Excerpted data:
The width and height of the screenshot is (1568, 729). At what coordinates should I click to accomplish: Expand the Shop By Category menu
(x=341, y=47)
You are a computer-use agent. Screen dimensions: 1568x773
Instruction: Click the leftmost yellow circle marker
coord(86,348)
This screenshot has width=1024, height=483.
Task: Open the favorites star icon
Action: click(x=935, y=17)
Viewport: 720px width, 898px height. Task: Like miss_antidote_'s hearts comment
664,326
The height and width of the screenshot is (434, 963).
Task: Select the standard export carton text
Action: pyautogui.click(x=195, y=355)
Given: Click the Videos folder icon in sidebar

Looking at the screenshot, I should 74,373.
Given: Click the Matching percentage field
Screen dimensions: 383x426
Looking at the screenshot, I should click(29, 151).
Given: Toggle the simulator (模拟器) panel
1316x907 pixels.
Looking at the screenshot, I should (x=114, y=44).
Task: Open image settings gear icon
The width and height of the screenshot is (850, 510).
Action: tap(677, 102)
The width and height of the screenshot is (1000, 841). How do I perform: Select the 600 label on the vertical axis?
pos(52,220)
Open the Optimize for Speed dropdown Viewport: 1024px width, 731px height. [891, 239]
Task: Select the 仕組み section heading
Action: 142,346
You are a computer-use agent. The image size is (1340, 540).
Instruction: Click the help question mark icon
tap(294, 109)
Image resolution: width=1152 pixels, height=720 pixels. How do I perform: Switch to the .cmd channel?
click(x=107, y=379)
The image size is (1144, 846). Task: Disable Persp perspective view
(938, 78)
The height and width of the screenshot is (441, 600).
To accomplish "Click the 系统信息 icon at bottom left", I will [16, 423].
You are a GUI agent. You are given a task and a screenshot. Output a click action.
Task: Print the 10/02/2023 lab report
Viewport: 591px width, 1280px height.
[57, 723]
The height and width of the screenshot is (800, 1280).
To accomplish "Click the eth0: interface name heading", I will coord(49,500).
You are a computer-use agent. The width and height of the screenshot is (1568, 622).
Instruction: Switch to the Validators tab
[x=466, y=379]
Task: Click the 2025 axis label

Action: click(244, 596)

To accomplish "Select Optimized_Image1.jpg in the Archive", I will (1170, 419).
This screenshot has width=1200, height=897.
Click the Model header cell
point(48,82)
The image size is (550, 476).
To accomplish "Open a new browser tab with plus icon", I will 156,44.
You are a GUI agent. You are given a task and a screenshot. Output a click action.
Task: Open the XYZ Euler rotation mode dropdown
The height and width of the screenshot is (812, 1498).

Problem to solve:
Each line of the listing that includes the word "computer" should be copied out.

Reply:
You are a computer-use agent. Screen dimensions: 1568x773
You are a computer-use agent. The image size is (1340, 540).
You are a computer-use agent. The width and height of the screenshot is (1568, 622).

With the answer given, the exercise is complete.